Additionally, if you encounter any specific issues or bugs, providing a minimum reproducible example can be incredibly helpful for us to diagnose and address the problem efficiently. You can find more information on creating a reproducible example here.

Feel free to reach out if you have any further questions or need more assistance. We're here to help! 😊

congngc commented 1 week ago

Hi @pderrenger, I have already implemented all the suggestions provided, including using a quantized model, selecting the appropriate delegate, optimizing my device settings, and updating the software. Despite these adjustments, I'm still experiencing low FPS. Could there be other factors affecting the performance? Any further assistance would be greatly appreciated.

pderrenger commented 1 week ago

Hi @congngc,

Thank you for your detailed follow-up and for implementing the suggestions provided. It's great to see your proactive approach!
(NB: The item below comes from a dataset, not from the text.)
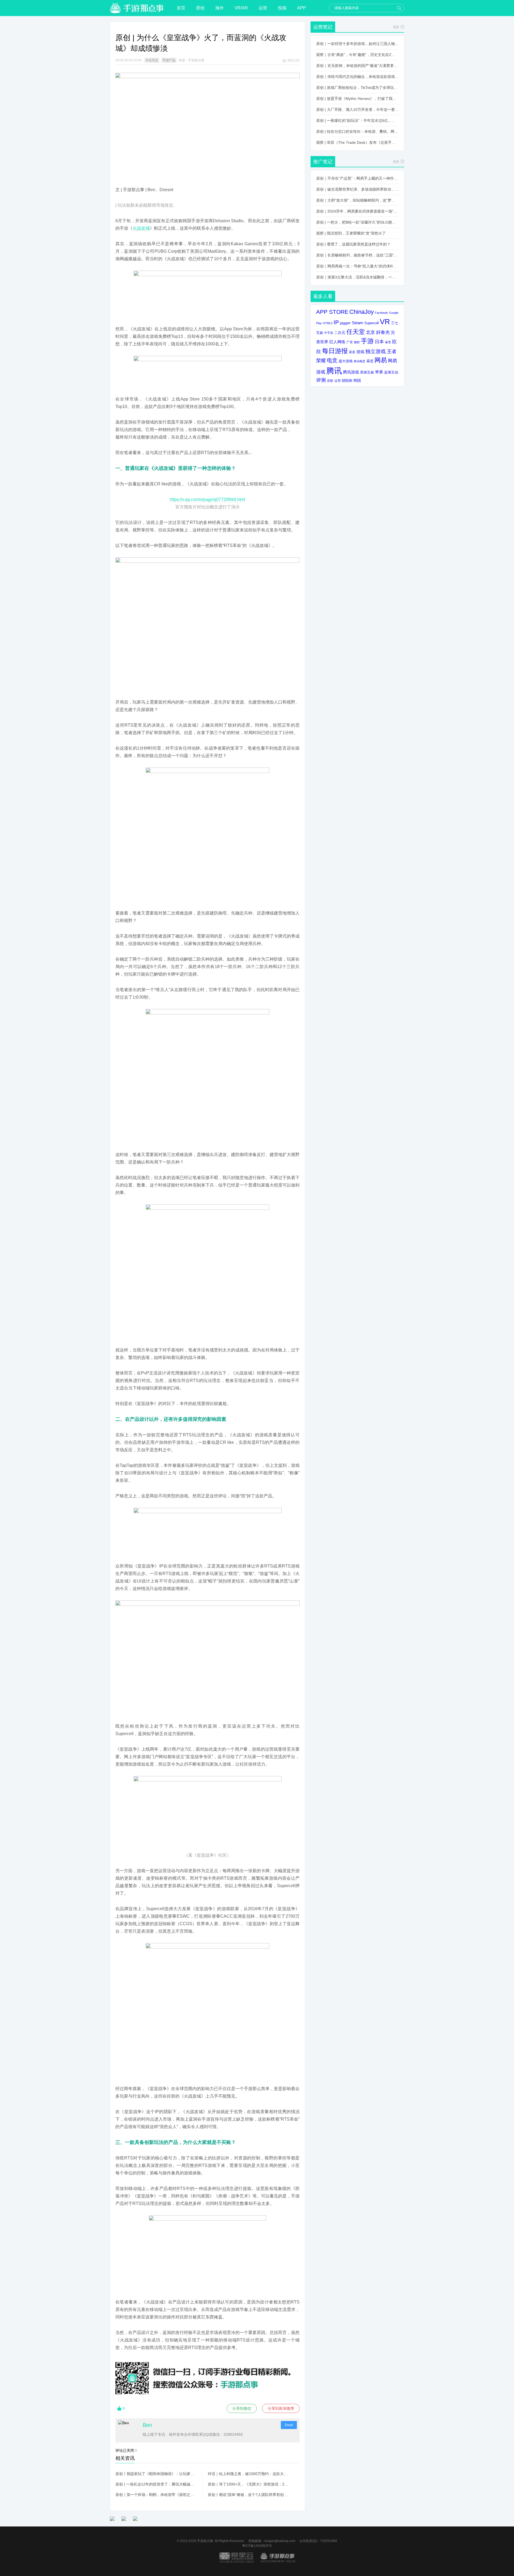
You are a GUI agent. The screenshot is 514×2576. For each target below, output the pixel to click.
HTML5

Given that you've already optimized the model, delegate, device settings, and software, let's explore a few additional factors that might be affecting the performance:

  1. Background Processes: Ensure that there are no other intensive applications or background processes running on your device, as these can consume resources and impact performance.

  2. Thermal Throttling: Extended use of the camera and intensive processing can cause the device to heat up, leading to thermal throttling. This can reduce the performance of the CPU and GPU. Try to keep the device cool and monitor its temperature during use.
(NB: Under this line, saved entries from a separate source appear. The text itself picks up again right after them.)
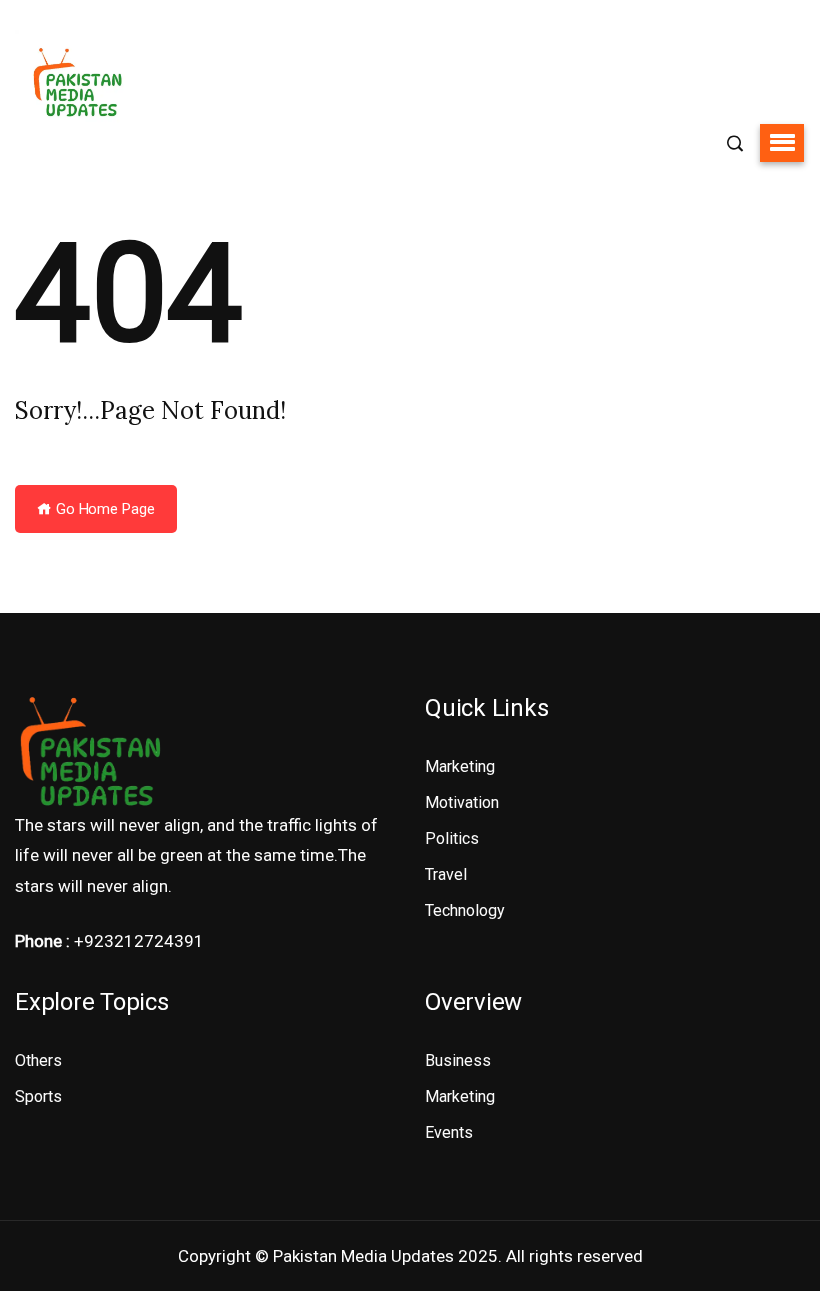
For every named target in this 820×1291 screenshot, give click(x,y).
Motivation (462, 802)
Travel (446, 874)
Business (458, 1060)
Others (38, 1060)
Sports (38, 1096)
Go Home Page (103, 509)
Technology (465, 910)
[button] (782, 143)
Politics (452, 838)
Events (449, 1132)
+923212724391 (139, 941)
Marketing (460, 766)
  3. Camera Frame Rate: Check the camera settings to ensure that it is set to the highest possible frame rate. Sometimes, the camera itself might be limiting the FPS.

  4. Model Complexity: While you are using a quantized model, the complexity of the model (e.g., YOLOv8n) might still be a factor. Consider experimenting with even lighter models if available, or reducing the input image size further.
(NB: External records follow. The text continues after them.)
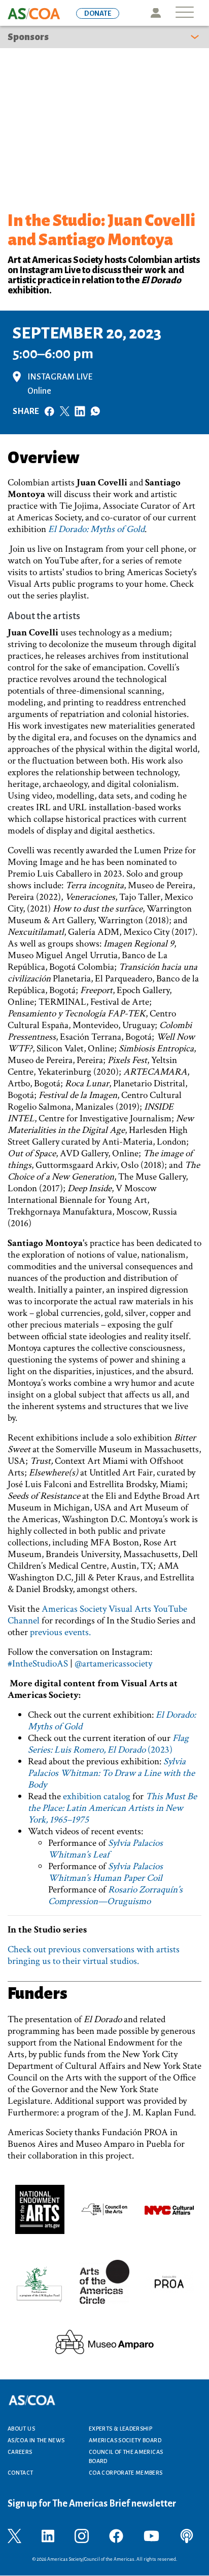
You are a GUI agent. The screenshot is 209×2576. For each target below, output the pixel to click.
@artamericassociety (113, 1663)
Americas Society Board (125, 2440)
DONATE (97, 13)
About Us (21, 2429)
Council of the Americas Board (126, 2456)
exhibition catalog (96, 1796)
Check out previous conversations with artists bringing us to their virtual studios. (94, 1955)
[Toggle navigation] (185, 13)
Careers (20, 2452)
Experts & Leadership (120, 2429)
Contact (20, 2473)
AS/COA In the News (36, 2440)
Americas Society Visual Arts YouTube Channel (97, 1615)
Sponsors (28, 37)
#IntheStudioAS (38, 1663)
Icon (155, 13)
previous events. (60, 1632)
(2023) (108, 1744)
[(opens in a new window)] (40, 2209)
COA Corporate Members (126, 2473)
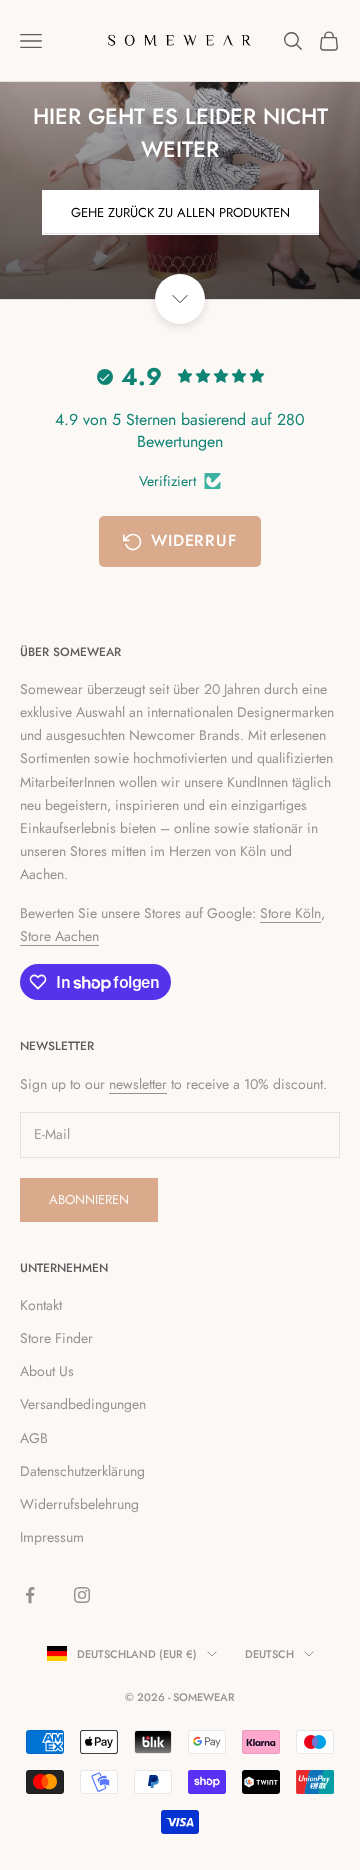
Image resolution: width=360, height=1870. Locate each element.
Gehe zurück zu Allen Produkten (180, 212)
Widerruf (193, 540)
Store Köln (290, 913)
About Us (47, 1371)
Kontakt (41, 1305)
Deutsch (269, 1654)
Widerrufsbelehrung (79, 1504)
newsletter (138, 1084)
  5. Code Profiling: Profile your code to identify any bottlenecks. Tools like Android Studio Profiler can help you pinpoint where the most time is being spent during inference and frame processing.

  6. Thread Management: Ensure that the inference and camera processing are running on separate threads to avoid blocking the main UI thread. Here’s a basic example of how you might handle threading in Python:

    import threading
    
    def process_frame(frame):
        # Your frame processing code here
        pass
    
    def camera_loop():
        while True:
            frame = get_camera_frame()
            threading.Thread(target=process_frame, args=(frame,)).start()
    
    camera_loop()

If the issue persists, providing a minimum reproducible example would be incredibly helpful for us to diagnose the problem more effectively. You can find guidance on creating one here.

Thank you for your patience and cooperation. We're committed to helping you achieve the best performance possible. If you have any further questions or need more assistance, feel free to reach out! 😊

fransay commented 1 week ago

@congngc can you share the specs of the device you are testing on ?. I think one of the many ways we can increase fps is to spawn new isolates/thread to handle camera inference, but this is a tricky process, since you want to have a synchronous real time effect of the the box appearing on screen, the inference engine make predictions. Myself, I tested on a quite low end device, honor x6a with 4GB RAM and an octacore cpu (mediatek helio). FPS is in the range of 1-3. I think it is an interesting challenge to look into, a slight improvement in algorithmic processes can win us some hardware magic. I will keep this issue updated on my work into fps optimisation.